Saturday, August 25, 2007

The community is a mean, not an end

There's an uproar of people in the community whining about the increasing publicity associated with The Game (book), TV shows, and soon to be released, the movie. Sure, the driving force behind it is all about fame and/or fortune, not because anyone wants to help another human being. What's the big deal? People have been seducing each other ever since there was sex... What is so novel about this? Oh sure, social mores, religious edicts, and political forces are used to subdue the mass and to ration sex so that only the power elite has access. The hard way is to become part of the power elite. Of course, the hustlers (and seducers) would find ways to short circuit that process. For every rule, there are more rule breakers out there. So what if the community is exposed?! I have found my path... to salvation, to the land of endless supply of vagines, no, no one has to commit suicide or anyone has to die.

The dirty secret is... MAKE FRIENDS! Yes! Those who cry foul the most in the community about being exposed are guys who don't have friends now nor can they make new friends. Sure, there are a few products here and there that talk about "social circle" game. First, I found happiness from within; I become at peace with myself, who and what I am, my abilities, my strengths, my weaknesses, and my flaws. I either accept them or I change for the better. When I go out, I'm always the fun person; some people can imitate it by banter and some other b.s., but having a sense of fun arises from within and I have no idea how that can be imparted on another until the receiver is at peace with him/herself. If I can attribute anything to innergame, having a sense or feel of what is fun, being that fun person is having a strong innergame. Second, be social. This is probably what people say is the outergame. This is definitely a skill set that can be learned... because I certainly wasn't as gregarious as I am now. Using methods, techniques, routines, banter lines,... can help a person to develop his/her social skills. Ultimately, this requires a strong foundation, having that sense of fun becomes the people magnet, and eventually, social intelligence is developed.

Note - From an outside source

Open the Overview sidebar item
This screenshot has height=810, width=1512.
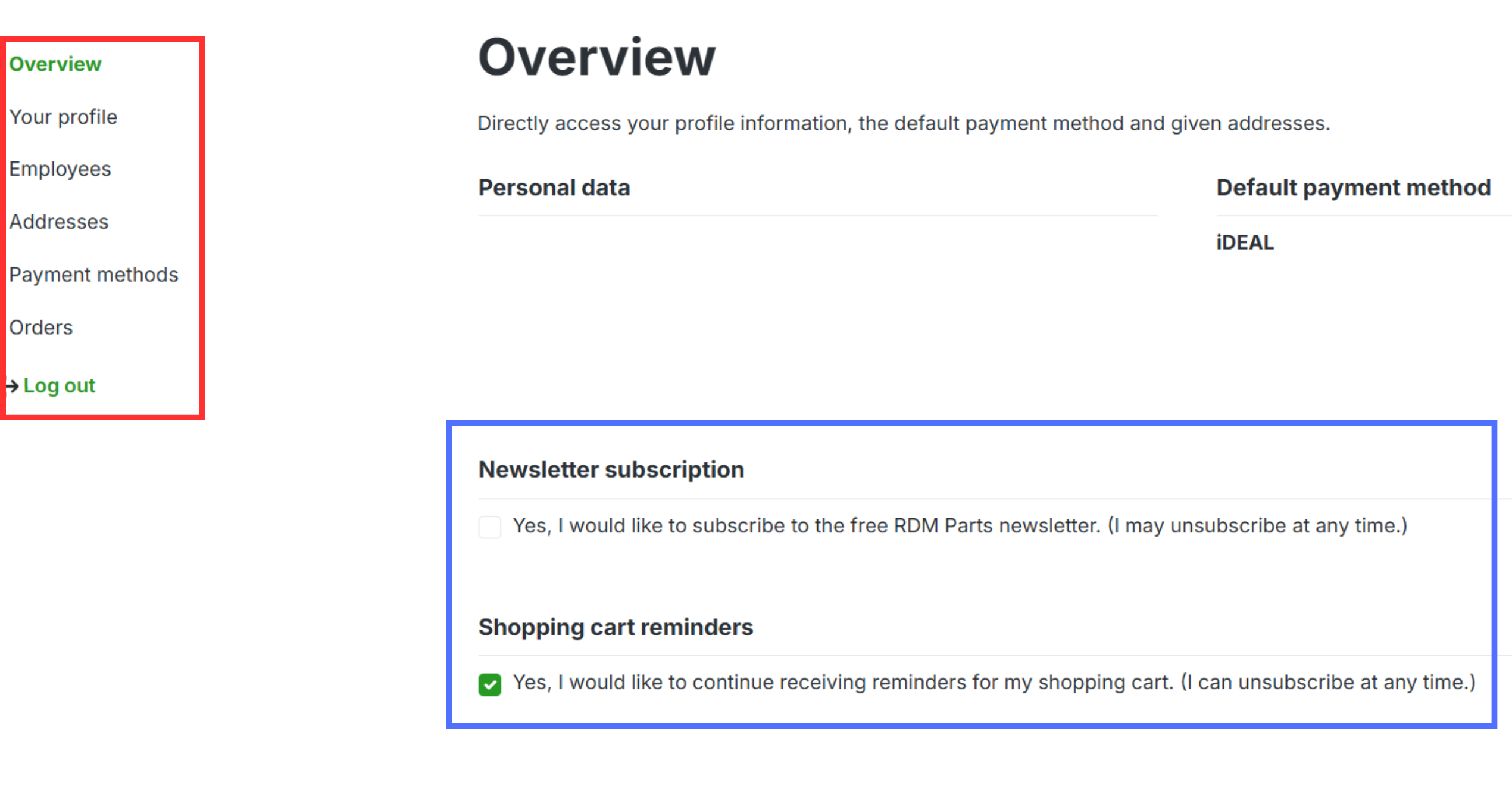55,64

Finally, the combination of having fun being social will lead to making new friends. When I first entered into the community, I thought there was some camaraderie, a common purpose, and we are all supposed to help each other to become better. Then I discovered that most people in the community not because they want to help others, but because they are stuck here... another example of the Peter Principle. So the community has two groups of people, the naive newbies who are entering, and the old guards who will never get out other than to prey on and to keep on misguiding newbies. Those who developed any social skill, they leave and never look back. This period of their lives is not something to be proud of or talked about!

Oh back to the subject at hand, the solution is to develop confidence (strong innergame) and competence (strong outergame) in order to make new friends, with normal people, not the social misfits and rejects. The amazing thing is that most normal people also have normal social skills, which naturally lend themselves to having more social friends. And normal and social people also have activities. If you are cool enough, normal and social enough, people will invite you to these events and introduce you to even more people, and naturally, your social circle will expand and then, when you look back, you will wonder why you ever wasted that precious part of your life with those rejects in the community.

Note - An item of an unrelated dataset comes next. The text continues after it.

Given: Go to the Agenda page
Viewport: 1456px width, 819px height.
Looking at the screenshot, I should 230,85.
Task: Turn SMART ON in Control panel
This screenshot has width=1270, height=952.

How did I come to this insight? I was invited to a party, supposedly a heavily promoted party here in Seattle last night... filled to the brim with hotties, by two groups of girls, who I befriended through my expanding social circle. Funny thing was, as the party picked up, there were hordes of community guys sharking the venue. Perhaps this is a Seattle phenomenon, they didn't open, and if they did, their sets didn't hook. Basically, they might have schemed, planned, strategized, practiced, and rehearsed on ways to get girls; they ended up where they started with, no normal friends but community guys. Since I'm not part of their elite, fight club, or whatever the fuck these community guys had going on (which was probably nothing), I still ended up at the same venue for the same event, except I was there with normal people and I didn't even have to hunt for girls! Better yet, the girls invited me there were professionals, not the skanky teases.

So the lesson from all this is... be normal, go out, make friends; if you are cool enough, people will invite you to events, and you will end up with more friends... instead of out hunting and going home... alone to "masturbate with tears as lube." (Thanks Sinn!) If you just joined the community, use it for what it is... make as many new non-community (i.e. normal & social) friends as possible, then get the hell out! Don't be a lifer... have a life and go live it!

I'm invited to another happening party tonight, I'm not telling where. Perhaps I will get to laugh at more community guys sharking there!

Peace & love!

3 comments:

Mack said...

Should read:

"The community is a means, not an end"

Feel free to delete this comment after you correct it. Unless you were making a pun on the word "mean" as in angry, in which case...*brilliant*.

Helo

Ian Paredes said...

here's the response you've been waiting for: http://blog.redbluemagenta.com/2007/08/25/an-open-response-to-the-community-is-a-mean-not-an-end/

probably not too insightful since i agree on many of your points, but... yep

Anonymous said...

Nice post. I just feel sorry for people who are in the community for years.